Problem details:
Set down exactly the lines from the first line of the records through the line that contains "You are a computer-use", and leave every picture out.

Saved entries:
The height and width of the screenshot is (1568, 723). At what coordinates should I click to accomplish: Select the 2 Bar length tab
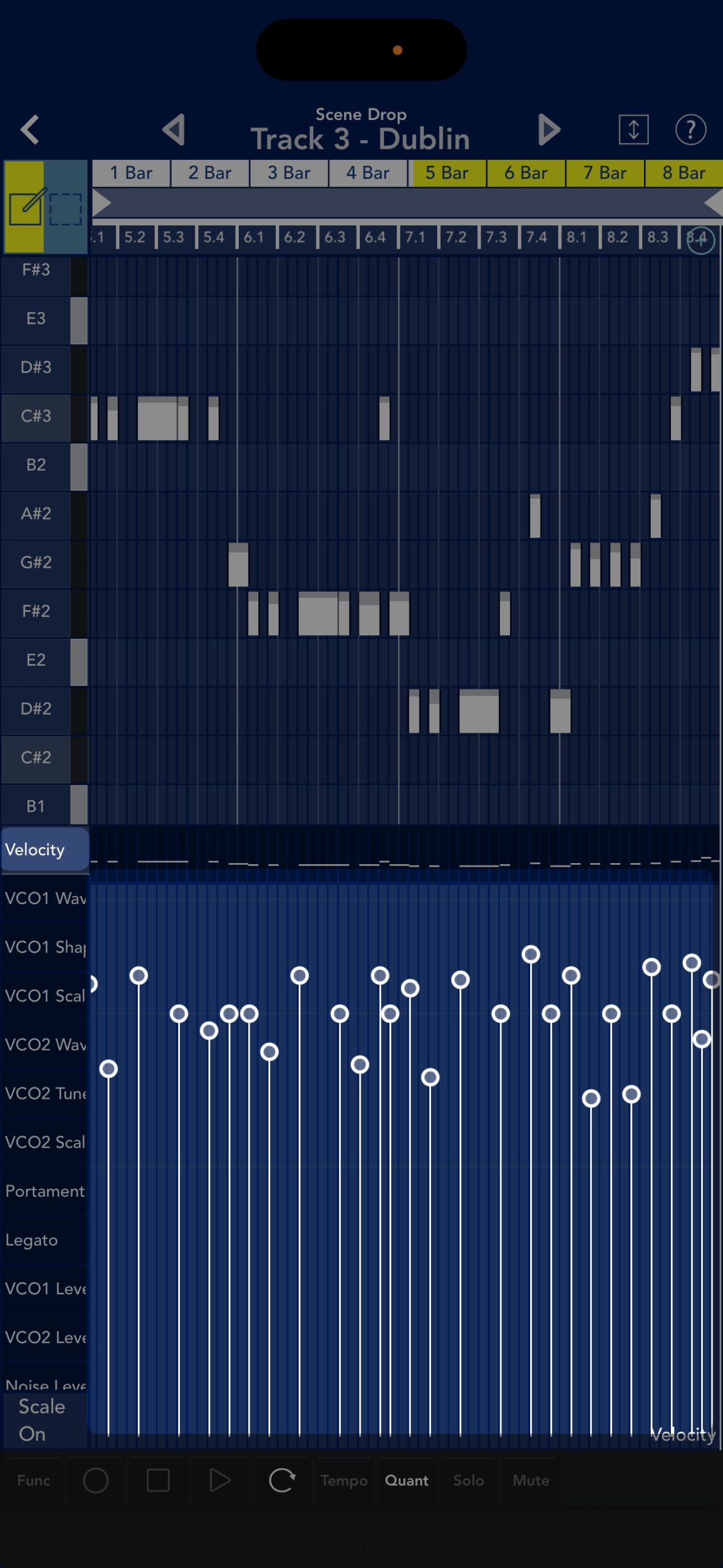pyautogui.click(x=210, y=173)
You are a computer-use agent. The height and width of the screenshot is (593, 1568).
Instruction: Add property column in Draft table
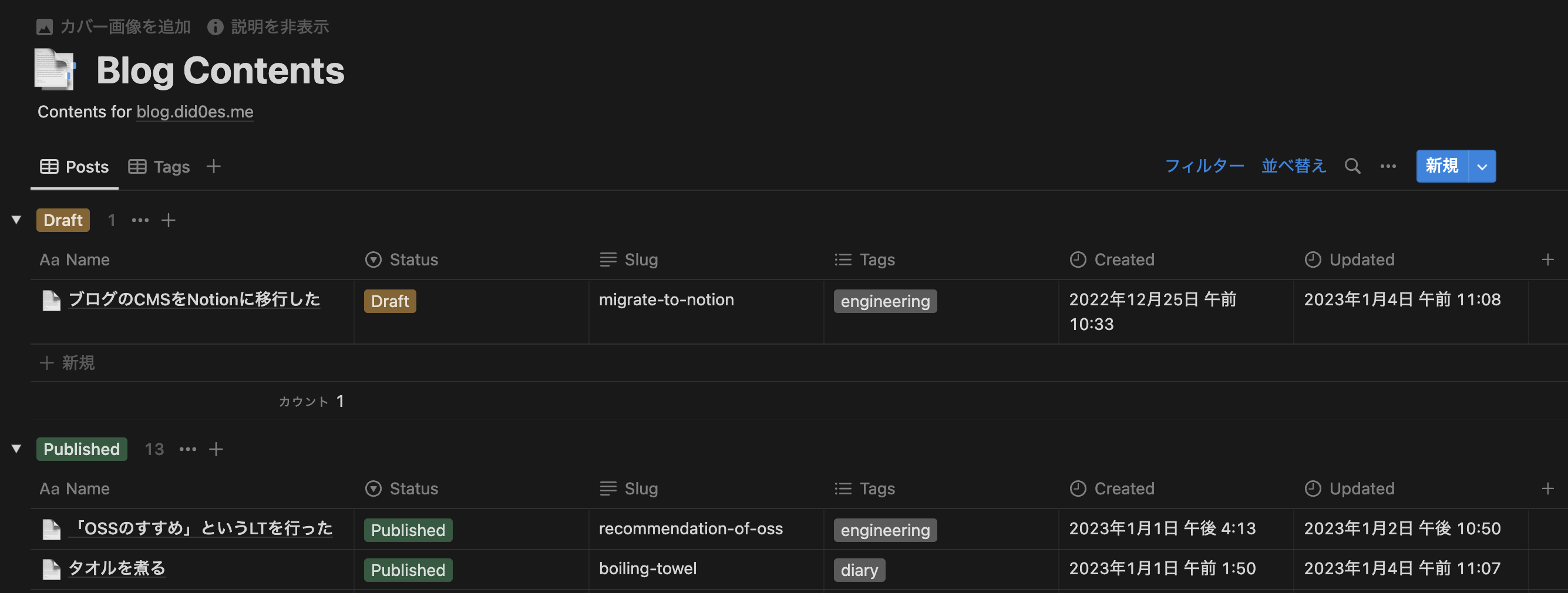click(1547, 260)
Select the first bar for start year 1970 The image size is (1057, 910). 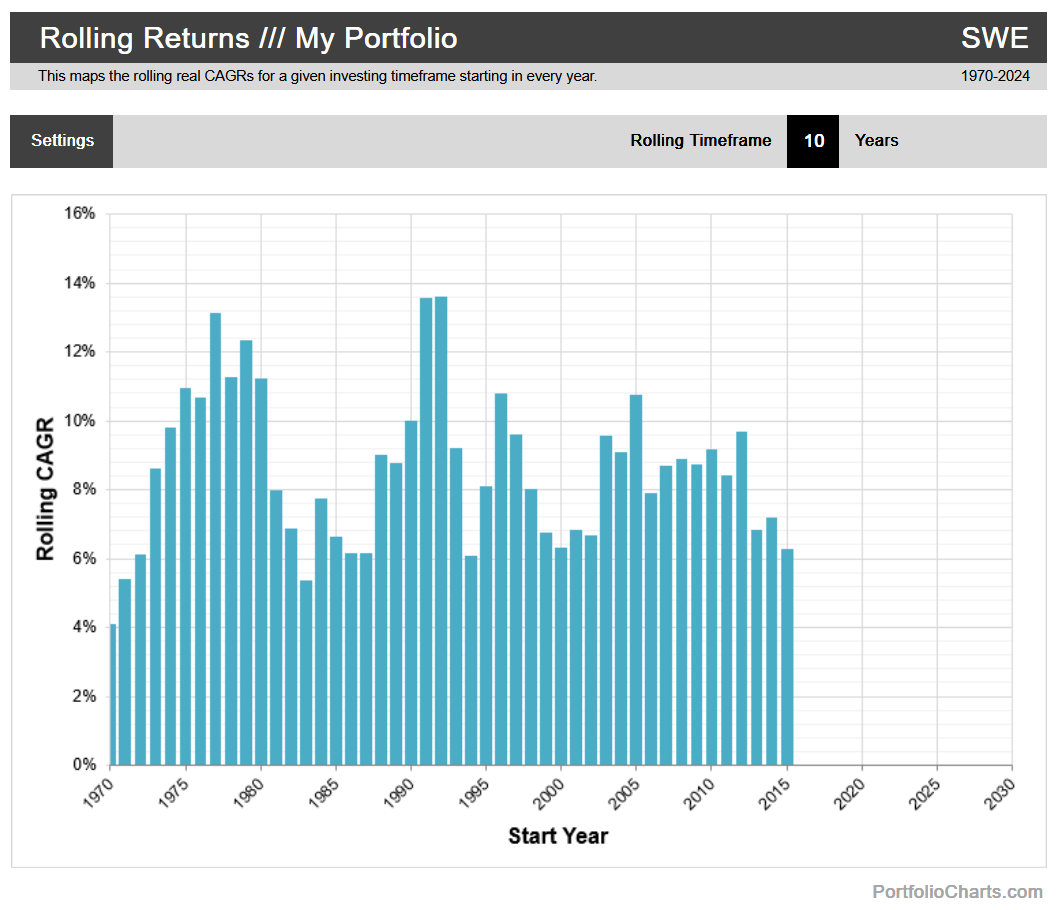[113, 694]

Reply:
The height and width of the screenshot is (1568, 723). At what coordinates should I click to accomplish: Select the 2 Bar length tab
pyautogui.click(x=210, y=173)
You are a computer-use agent. The height and width of the screenshot is (593, 1568).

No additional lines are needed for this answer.